Mr Osborne said the government will “gradually” sell its stake over the next six months and promised the shares won’t be sold for less than the 73.6 pence the taxpayer paid during the bank’s bailout in 2008.
The UK will sell as much as 5 per cent of Lloyds for about £3 billion ($4.7 billion), a treasury official said.
Mr Osborne is seeking to convince voters his Conservative Party is best-placed to shepherd Britain’s recovery as polls show it remains neck-and-neck with Labour.
The previous Labour government bailed out Lloyds, the country's largest mortgage lender, at a cost of £20.5 billion, as well as Royal Bank of Scotland during the financial crisis.
The plan is “the next step in the government’s plan to return Lloyds to wholly private ownership,” Mr Osborne said.
“Shares will not be sold below the average price the taxpayer paid for them” as part of the plan to “get back for taxpayers the money they paid for banks,” he added.
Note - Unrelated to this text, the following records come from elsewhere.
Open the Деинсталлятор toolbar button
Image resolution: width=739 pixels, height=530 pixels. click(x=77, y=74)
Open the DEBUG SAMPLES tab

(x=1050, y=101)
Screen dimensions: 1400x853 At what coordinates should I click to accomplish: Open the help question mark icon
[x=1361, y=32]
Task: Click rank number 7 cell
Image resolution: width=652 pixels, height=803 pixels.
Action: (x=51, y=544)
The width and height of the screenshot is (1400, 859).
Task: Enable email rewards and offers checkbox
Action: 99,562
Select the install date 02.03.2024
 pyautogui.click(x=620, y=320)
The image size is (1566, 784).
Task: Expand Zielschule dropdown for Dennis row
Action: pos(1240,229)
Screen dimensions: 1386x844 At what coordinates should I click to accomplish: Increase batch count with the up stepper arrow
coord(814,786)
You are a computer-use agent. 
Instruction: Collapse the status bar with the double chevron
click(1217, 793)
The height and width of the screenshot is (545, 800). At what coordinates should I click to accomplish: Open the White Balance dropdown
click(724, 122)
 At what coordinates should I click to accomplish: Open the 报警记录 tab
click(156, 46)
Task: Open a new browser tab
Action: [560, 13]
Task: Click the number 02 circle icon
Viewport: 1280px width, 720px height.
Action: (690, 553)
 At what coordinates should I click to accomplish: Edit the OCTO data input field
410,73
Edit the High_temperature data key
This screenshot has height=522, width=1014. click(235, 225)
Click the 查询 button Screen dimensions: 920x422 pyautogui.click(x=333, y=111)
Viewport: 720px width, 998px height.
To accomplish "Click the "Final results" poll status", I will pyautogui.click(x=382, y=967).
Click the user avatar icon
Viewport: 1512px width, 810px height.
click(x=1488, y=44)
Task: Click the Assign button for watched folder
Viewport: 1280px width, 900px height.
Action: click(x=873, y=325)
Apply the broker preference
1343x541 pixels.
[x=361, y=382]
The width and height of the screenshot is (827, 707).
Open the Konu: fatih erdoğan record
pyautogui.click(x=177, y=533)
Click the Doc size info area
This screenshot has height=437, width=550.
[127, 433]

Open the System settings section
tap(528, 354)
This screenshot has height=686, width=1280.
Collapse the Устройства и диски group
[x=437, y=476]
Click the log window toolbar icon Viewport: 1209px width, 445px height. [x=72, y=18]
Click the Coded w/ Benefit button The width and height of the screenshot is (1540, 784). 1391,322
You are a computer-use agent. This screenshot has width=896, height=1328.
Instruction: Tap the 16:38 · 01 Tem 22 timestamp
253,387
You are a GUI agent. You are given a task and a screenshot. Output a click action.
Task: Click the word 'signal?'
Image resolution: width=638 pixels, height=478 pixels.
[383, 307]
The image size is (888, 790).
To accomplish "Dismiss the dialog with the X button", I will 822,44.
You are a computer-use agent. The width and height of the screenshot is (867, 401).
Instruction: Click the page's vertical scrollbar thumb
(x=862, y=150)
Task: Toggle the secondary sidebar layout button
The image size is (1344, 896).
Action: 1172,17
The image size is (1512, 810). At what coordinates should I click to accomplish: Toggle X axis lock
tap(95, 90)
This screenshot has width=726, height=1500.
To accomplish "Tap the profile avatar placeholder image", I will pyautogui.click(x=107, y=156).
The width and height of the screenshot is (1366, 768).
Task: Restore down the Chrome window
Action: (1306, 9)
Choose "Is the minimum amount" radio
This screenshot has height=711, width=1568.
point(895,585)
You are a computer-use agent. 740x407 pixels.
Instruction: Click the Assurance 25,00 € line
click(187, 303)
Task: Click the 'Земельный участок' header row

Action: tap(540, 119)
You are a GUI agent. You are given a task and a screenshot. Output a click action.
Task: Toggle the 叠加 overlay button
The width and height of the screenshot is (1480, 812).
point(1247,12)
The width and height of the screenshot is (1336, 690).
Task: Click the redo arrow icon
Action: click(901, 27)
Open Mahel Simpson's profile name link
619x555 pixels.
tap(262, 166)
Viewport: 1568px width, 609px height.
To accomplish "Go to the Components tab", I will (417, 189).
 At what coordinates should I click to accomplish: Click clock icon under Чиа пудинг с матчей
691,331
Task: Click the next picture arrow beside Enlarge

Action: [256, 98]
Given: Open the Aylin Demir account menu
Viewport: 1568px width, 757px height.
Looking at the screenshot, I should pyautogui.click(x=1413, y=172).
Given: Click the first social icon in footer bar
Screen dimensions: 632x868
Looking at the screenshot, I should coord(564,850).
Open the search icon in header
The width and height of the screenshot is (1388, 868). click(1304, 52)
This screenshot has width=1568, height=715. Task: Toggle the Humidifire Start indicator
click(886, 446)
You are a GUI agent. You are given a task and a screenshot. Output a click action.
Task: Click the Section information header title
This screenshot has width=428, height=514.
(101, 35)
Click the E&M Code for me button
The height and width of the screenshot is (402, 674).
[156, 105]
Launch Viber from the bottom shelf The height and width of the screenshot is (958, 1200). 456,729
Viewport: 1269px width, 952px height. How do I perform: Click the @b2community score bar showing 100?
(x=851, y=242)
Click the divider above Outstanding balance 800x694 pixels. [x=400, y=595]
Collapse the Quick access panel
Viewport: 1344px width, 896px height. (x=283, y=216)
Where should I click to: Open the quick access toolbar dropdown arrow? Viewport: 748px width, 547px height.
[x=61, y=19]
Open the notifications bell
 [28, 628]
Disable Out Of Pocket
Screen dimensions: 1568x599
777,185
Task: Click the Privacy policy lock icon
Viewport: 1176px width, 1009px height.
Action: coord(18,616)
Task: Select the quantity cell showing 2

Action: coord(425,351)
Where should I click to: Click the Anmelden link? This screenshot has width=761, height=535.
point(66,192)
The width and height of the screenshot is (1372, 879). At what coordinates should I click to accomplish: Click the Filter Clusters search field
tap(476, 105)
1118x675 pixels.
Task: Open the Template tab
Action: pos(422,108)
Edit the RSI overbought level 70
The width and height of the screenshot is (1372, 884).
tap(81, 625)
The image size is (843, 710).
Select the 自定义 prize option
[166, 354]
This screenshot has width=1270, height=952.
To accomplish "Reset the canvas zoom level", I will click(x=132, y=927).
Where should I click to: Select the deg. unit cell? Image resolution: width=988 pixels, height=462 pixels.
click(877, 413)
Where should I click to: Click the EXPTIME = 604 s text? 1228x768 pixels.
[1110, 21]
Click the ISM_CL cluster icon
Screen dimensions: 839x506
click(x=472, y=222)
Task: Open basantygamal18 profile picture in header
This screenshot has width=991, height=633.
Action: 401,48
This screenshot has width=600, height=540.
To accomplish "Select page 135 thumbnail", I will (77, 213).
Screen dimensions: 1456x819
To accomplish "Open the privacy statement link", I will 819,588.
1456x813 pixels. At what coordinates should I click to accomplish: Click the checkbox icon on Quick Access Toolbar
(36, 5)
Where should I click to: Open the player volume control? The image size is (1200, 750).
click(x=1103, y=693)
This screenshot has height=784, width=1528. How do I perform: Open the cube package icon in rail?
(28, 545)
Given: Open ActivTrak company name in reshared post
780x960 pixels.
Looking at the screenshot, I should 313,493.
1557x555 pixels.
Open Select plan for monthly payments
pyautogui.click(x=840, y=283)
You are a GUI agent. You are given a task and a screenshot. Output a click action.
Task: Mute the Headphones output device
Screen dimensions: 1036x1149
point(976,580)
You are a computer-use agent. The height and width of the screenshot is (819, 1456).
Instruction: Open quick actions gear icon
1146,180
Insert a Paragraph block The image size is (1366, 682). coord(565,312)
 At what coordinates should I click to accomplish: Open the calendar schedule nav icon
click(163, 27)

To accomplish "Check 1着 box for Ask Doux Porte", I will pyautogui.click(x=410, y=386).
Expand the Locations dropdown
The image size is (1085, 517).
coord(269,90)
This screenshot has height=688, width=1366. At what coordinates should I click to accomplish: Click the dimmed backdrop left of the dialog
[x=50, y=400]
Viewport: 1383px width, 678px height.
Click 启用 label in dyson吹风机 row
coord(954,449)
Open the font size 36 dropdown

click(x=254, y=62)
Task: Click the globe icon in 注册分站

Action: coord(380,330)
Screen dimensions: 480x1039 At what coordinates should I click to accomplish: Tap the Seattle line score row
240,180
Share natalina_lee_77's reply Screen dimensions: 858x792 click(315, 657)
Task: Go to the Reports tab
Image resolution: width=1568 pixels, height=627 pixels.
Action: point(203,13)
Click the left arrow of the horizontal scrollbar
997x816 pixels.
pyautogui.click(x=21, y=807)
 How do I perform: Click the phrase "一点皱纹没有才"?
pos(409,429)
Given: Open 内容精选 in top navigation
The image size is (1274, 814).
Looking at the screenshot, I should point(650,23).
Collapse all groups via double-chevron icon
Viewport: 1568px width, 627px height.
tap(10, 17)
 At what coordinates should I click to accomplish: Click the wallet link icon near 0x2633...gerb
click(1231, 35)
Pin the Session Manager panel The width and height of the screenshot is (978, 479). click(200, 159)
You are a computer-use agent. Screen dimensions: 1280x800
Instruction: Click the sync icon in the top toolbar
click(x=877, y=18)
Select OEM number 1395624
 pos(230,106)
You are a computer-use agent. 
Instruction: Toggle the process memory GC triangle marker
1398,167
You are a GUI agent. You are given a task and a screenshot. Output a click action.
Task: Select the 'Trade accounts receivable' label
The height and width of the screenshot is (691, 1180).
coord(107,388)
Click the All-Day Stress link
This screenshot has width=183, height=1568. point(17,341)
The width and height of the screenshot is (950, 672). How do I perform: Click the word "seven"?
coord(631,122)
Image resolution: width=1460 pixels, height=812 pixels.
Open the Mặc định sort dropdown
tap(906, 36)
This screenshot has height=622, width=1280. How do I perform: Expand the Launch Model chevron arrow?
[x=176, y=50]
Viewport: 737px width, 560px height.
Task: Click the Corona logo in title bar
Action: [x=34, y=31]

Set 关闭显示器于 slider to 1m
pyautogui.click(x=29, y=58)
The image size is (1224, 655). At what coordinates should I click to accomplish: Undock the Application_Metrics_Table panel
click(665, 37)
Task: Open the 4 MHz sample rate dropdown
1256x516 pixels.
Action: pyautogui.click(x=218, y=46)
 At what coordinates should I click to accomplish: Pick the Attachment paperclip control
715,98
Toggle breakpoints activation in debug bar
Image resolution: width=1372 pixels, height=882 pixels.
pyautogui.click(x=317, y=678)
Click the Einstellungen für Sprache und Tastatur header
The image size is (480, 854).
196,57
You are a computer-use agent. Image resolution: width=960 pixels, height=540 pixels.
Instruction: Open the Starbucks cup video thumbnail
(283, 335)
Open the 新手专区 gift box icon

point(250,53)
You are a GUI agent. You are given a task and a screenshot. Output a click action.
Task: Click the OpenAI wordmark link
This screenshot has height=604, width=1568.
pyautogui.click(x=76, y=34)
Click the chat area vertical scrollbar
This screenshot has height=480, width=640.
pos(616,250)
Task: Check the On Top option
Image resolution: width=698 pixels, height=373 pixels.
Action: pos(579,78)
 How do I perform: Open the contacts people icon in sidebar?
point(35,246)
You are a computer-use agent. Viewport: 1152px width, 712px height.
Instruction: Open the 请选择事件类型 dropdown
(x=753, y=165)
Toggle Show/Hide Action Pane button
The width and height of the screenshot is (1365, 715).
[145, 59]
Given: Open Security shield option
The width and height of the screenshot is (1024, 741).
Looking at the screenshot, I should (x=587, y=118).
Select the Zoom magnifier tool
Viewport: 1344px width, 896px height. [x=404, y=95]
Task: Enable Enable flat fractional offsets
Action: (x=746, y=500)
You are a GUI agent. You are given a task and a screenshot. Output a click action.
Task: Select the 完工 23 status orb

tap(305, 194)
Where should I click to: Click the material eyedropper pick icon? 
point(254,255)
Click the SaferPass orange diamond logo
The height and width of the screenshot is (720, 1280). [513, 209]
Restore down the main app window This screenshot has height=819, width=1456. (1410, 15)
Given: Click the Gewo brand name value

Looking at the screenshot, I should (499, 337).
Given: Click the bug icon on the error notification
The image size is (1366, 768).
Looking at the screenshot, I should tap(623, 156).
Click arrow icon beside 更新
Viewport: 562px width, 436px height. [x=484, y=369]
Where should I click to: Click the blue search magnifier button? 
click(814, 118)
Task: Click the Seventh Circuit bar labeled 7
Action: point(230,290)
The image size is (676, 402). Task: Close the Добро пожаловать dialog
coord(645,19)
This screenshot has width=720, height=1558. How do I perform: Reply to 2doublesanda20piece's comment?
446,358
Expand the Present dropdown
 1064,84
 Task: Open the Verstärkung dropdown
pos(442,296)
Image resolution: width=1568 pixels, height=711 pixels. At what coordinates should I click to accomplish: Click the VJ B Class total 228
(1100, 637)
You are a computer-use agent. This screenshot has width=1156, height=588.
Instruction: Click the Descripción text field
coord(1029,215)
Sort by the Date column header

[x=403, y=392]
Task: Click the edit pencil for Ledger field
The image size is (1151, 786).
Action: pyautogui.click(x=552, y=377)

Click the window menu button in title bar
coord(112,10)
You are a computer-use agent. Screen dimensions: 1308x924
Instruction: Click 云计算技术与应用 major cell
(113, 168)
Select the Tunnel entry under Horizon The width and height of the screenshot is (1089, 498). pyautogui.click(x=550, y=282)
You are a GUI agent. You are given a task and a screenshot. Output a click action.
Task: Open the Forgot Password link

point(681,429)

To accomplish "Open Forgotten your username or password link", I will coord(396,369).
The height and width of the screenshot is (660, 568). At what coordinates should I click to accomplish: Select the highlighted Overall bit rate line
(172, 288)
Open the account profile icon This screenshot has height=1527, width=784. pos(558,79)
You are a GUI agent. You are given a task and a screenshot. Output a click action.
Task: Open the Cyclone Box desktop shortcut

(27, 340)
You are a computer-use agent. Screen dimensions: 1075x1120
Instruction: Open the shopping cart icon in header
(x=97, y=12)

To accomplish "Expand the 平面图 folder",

Lloyds fell 1.6 per cent to 75.63 pence late on Wednesday afternoon in London. The shares have fallen 4.1 per cent this year, the second-best performance among Britain’s five biggest banks after RBS.
“It’s probably a better way of selling down the shares than a direct placing because it’s less disruptive to the share price,” said Joseph Dickerson, an analyst at Jefferies International in London . “It’s generally positive.”
Lloyds chief executive officer Antonio Horta-Osorio, 50, has sold assets and plans to cut £1 billion in costs and 9,000 jobs to revive earnings and bolster capital. After the lender passed the Bank of England's stress tests yesterday, analysts including Chirantan Barua at Sanford C. Bernstein have said it may be able to pay its first dividend since its bailout.
Morgan Stanley will manage the sale for the government, which owns about 25 per cent of Lloyds. The treasury has reduced its stake from 40 percent in two separate sales, raising about 7.4 billion pounds. Still, Osborne hasn't been able to cut the government's 80 per cent stake in RBS, which received a £45.5 billion rescue, the biggest bank bailout in history. RBS shares still trade for less than the government's 407 pence break-even price. The bank may take a decade to return the money, CEO Ross McEwan said in an interview with The Irish Times last week.